By Sandy . . . Ah, it’s winter. Christmas and Hanukkah are approaching. Half the country has snow on the ground, and all the kids in the other half wish they did. Christmas lights, excited shoppers, special church services, and general joy and goodwill abound.

Oh – and the homeless. The cold, the poor, the shunned. Thank God for winter shelters – except when God turns His back on some who are most in need.

In Amarillo, Texas, where it does indeed snow every year, the nighttime temperatures for the next ten days will be at or below freezing, and history indicates that will be the case for months to come.

The Salvation Army has sprung to the rescue, as they are wont to do. They take the “Salvation” part of their name very seriously –except when it comes to those who for any reason whatsoever are listed on a sexual offense registry.

Craig Stockstill is director of social services at its Amarillo center; he says everyone is welcome –almost. “ ‘Really one of the only restrictions we have put in place are registered sex offenders cannot come into the shelter and people who are a danger to themselves and others wouldn’t be allowed to come into the shelter,’ said Stockstill.”

Refusing everyone registered as a sexual offender is not a policy exclusive to Mr.

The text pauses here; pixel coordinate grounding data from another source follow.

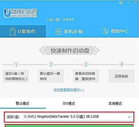Click the U盘装机大师 logo
The image size is (139, 127).
point(20,13)
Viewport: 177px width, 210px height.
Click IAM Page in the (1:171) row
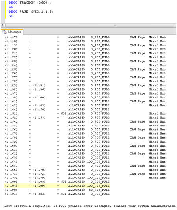coord(138,174)
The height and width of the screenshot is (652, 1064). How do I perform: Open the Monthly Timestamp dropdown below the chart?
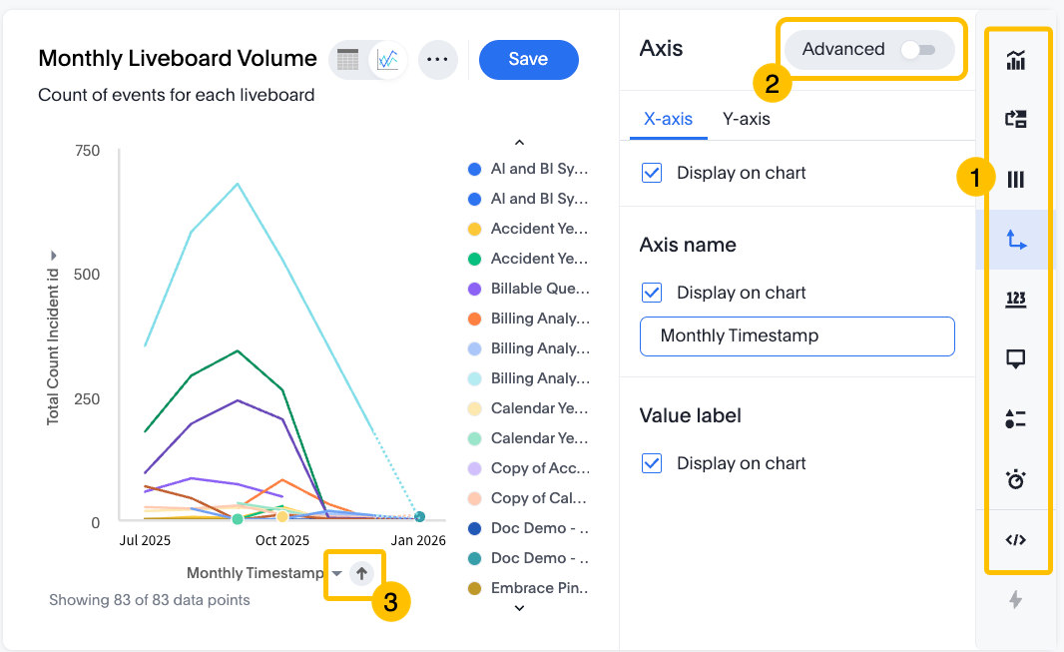click(x=338, y=573)
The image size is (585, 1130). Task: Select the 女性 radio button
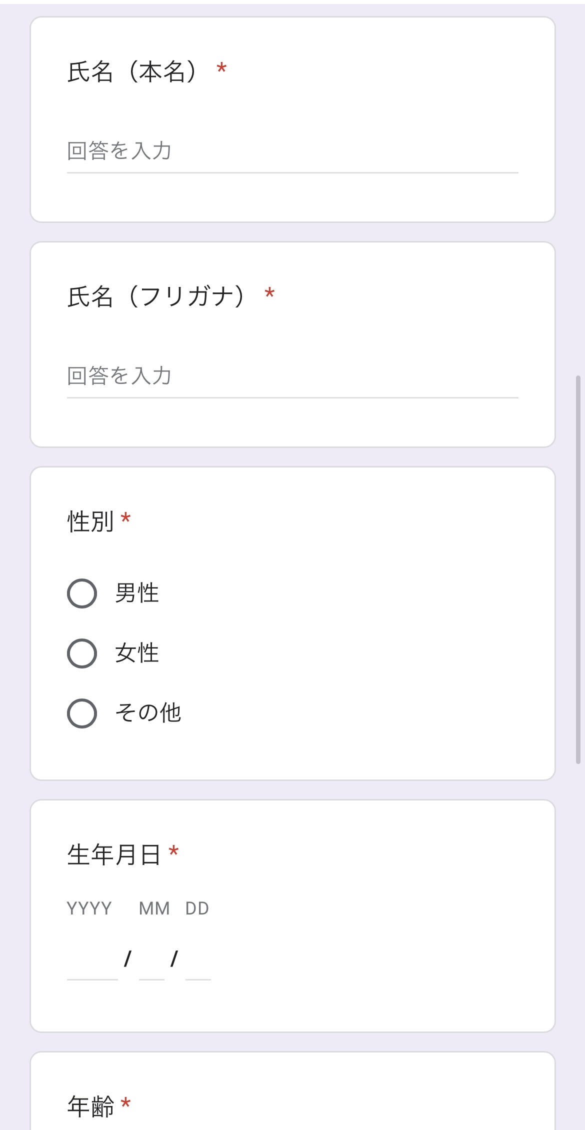coord(82,654)
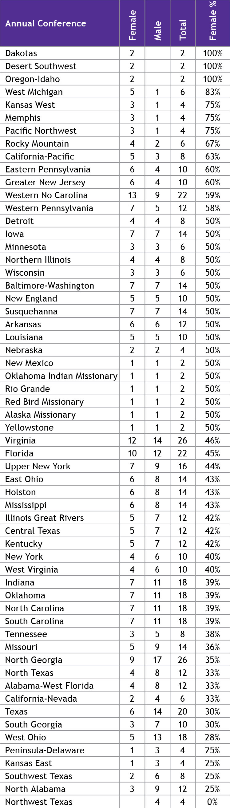
Task: Select the West Michigan 83% cell
Action: [x=212, y=92]
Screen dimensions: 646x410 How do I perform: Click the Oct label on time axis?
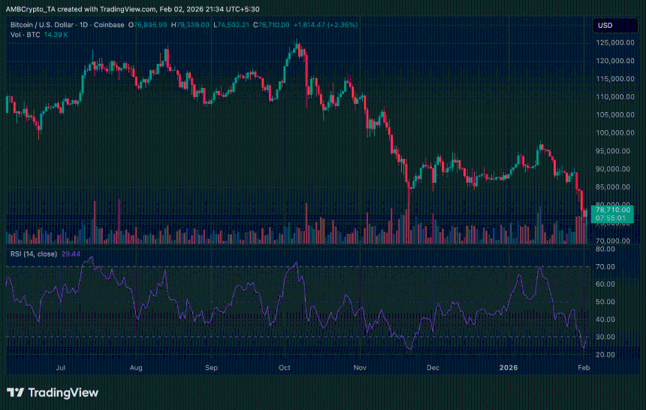coord(285,368)
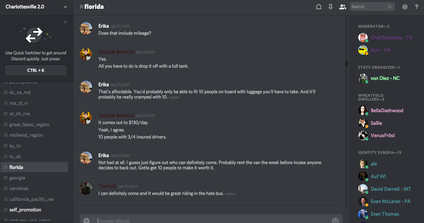
Task: Open notification settings bell icon
Action: [x=319, y=7]
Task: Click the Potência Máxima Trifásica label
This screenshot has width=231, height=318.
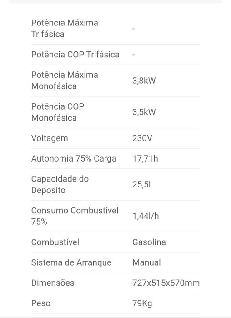Action: (x=65, y=29)
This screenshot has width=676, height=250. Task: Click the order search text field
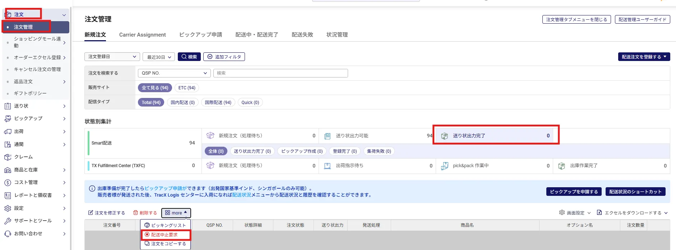point(280,73)
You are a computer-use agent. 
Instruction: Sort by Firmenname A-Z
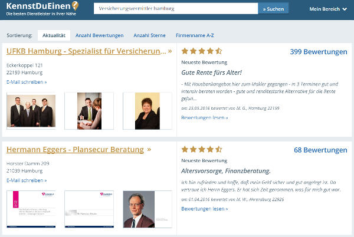pos(195,35)

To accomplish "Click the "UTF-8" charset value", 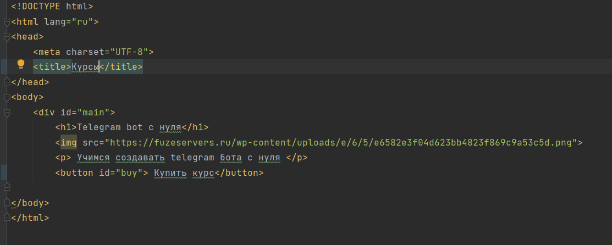I will coord(129,52).
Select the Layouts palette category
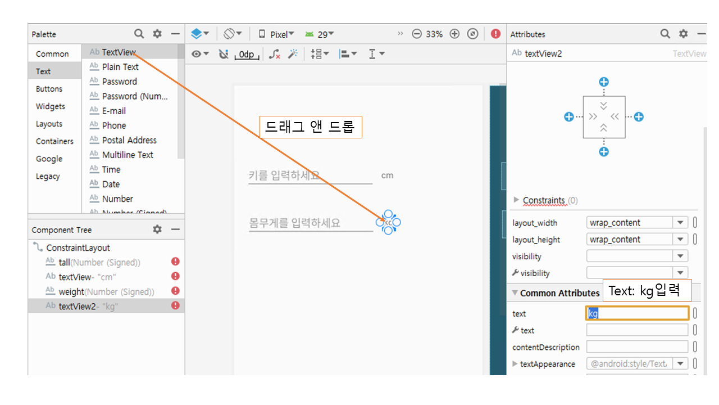This screenshot has width=719, height=405. [49, 124]
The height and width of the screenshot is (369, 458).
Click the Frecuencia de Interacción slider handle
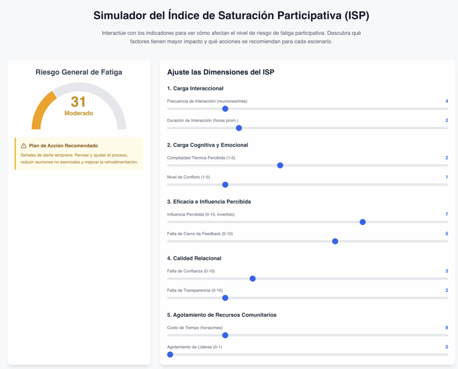225,109
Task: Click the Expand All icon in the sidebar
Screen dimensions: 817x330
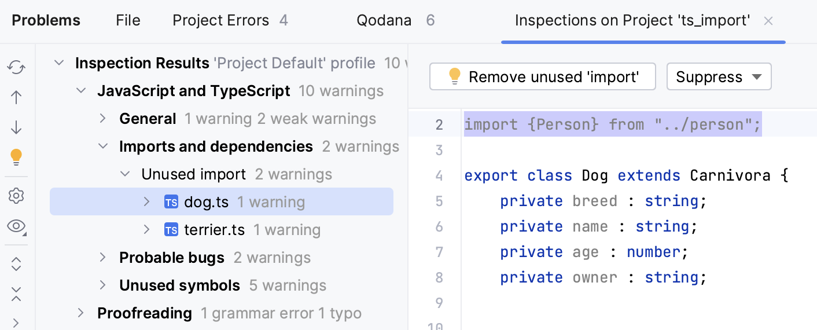Action: pos(16,264)
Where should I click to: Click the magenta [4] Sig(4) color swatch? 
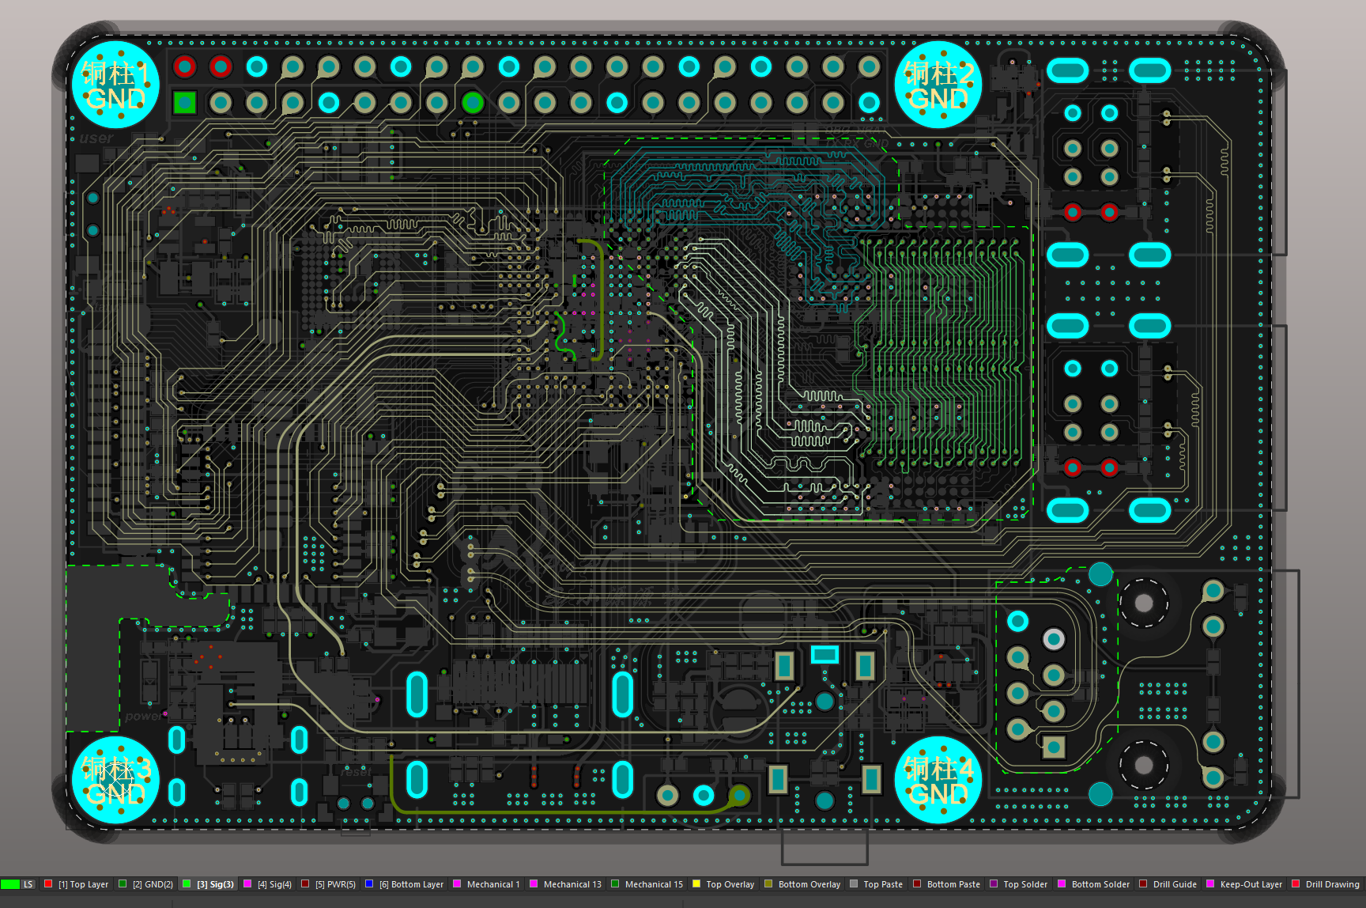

Stockstill or the Amarillo facility; this seems to be a general Salvation Army policy, one about which I have previously blogged under my Shelly Stow pseudonym. I called it an atrocity then, and it is an atrocity now.

The Salvation Army prides itself on being a Christian organization. Salvation through Christianity is on an individualized and personal basis. There is no “group” salvation. You are not saved because you are on a membership list as a Methodist or Lutheran or Catholic. You are not saved because you come from a church-going family or your father is a minister. You are saved based on your individual faith.

How then can the Salvation Army, that Christian organization, deny salvation from hunger and sub-freezing temperatures and physical misery and sometimes death based on something as all-inclusive and generalized as being on a sex offender registry? Where is the individualization? Where is an acknowledgment of everything that research shows about the extremely low risk of registrants living in the community committing new offenses and that almost all new offenses are committed by those not on the registry? Where is the recognition that some on the registry had non-contact offenses, some have lived offense-free in the community for decades, some were put on the registry for a single offense committed when they were children, and some were and are innocent.

Where is even the lip-service to the words of its Founder, “Come unto me, all of you . . . ,” and “As much as ye have done to the least of these, my brothers . . . ”? Where is the acknowledgment that those championed the most by that Founder would today very possibly be on a sex offense registry and not allowed into a Salvation Army shelter?

Also excluded are those “dangerous to themselves or others.”This seems logical. But how are they determined? Is there a “dangerous” list? Do they have a “D” on their foreheads? Do they emit a radioactive glow? Or are they determined individually by looking at their individual records and a judgement call made for each individual?

Why are those on the registry not so determined?

If they are judged, by the criteria set for all, to be dangerous to themselves or others, then exclude them.

To do so based on any other criteria or standard is the rankest of discrimination and the total antithesis of the very foundation of the faith which the Salvation Army claims as its own.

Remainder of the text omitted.